【らでぃっしゅぼーや 代表取締役社長 国枝俊成 氏】新ブランド「リガト」で接点を広げる

国枝俊成 氏

 らでぃっしゅぼーや(本社東京都、国枝俊成社長)の17年2月期の売上高は前期比11.4%減の197億8600万円だった。配送員の「コンシェルジュ化」を目指し、社内独自の資格制度「マイスター制度」を昨年秋に導入。ネットからの注文は全体の5割に達し、18年2月期には注文用紙からの受注を上回る見通しだ。国枝俊成社長に17年2月期の業績要因と、18年2月期の事業計画について聞いた。

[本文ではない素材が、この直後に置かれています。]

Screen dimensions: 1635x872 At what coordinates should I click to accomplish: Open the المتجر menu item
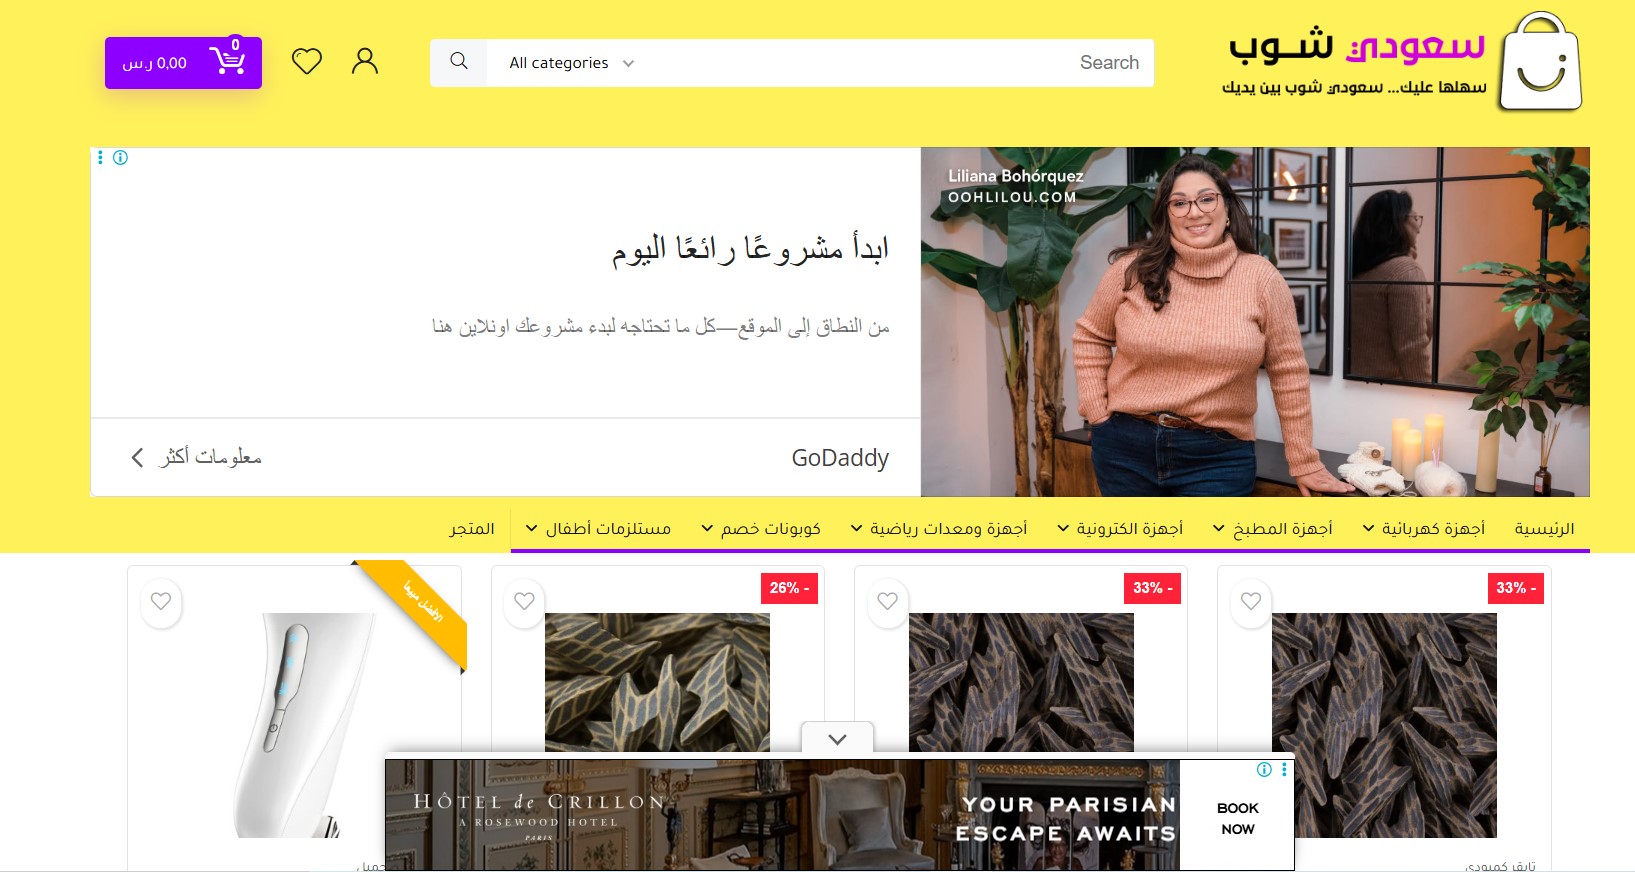tap(472, 529)
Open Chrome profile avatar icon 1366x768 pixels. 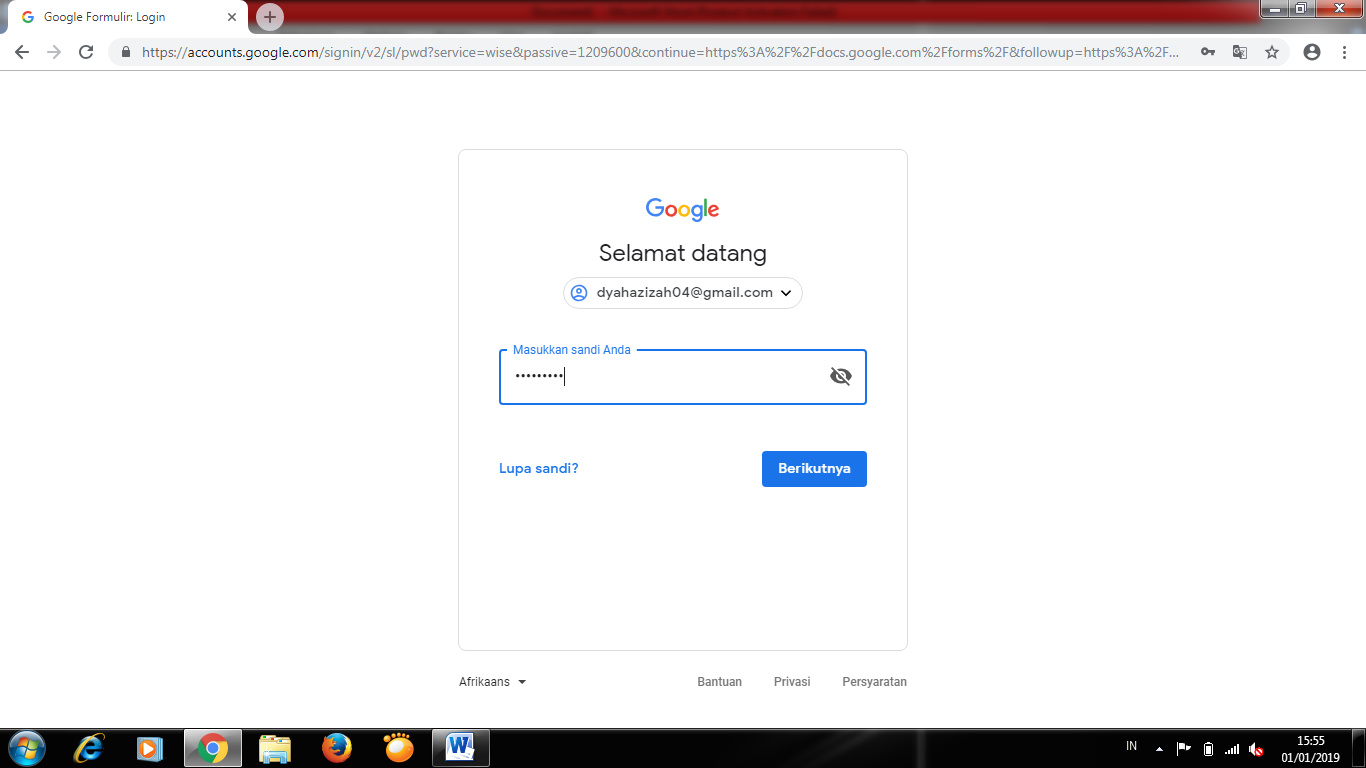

 ーーー17年2月期の業績が減収となりました。理由をどのように見ていますか。

 前期は、売り上げよりも、利益重視の方針で経営を進めていきました。新規会員獲得については、1件あたりの獲得コスト「CPA」の良い、より効果的で効率的な方法で実施してきました。また、テレビ東京のビジネス番組「カンブリア宮殿」で取り上げられた効果もあり、その直後は週当たりの購買者数は2000人ほど増加しました。こうした施策により、新規会員獲得は前期を上回りました。
 商品施策については、「時短」「健康」「プチ贅沢」の三つの柱を強化しました。「時短」では、10分キットの商品数を70種類まで増やしました。「健康」では、新しいサプリメントを開発しました。
 BtoB事業では、保育園向けの卸売りが好調です。従来の保育所に加え、他の保育園チェーンにも販路を広げ、100の保育園に広がりました。ドコモグループの「ABCクッキングスタジオ」へは食材の提供を30教室に増やしています。

 ーーーでは、減収の大きな理由は何ですか。

 食品宅配事業は横ばい、保育所などへの外販事業は増収、グループ内の卸売り事業は減収となったためです。
 ジュースなどのノベルティ需要を捉え、2年前から過去2年間、大手企業へ卸売りを提供してきましたが、今年は新しい契約が取れず、今年1~2月の売り上げが前年に比べると10億円減少しました。
 BtoCの食品宅配事業は、会員は増えていますが減収でした。ウェブから注文する人が全体の5割を超えています。年々5%ほどのペースでウェブ注文が増えてきており、18年2月期でウェブ注文が注文用紙を使ったOCR注文を逆転する見込みです。スマホの比率が高まると、購買単価が低くなります。これは毎週配布しているカタログ「元気くん」であれば商品を大きな紙面で見せることができますが、PCやスマホでは、検索して、欲しい商品しか訴求することができません。
 ウェブ注文する人は、共働きの若い世代が中心です。家事などに忙しいため、毎週注文して料理をするということが難しくなり、月当たりの注文頻度が必然的に減ってきます。以前と比べると1ポイントほど減る傾向にあります。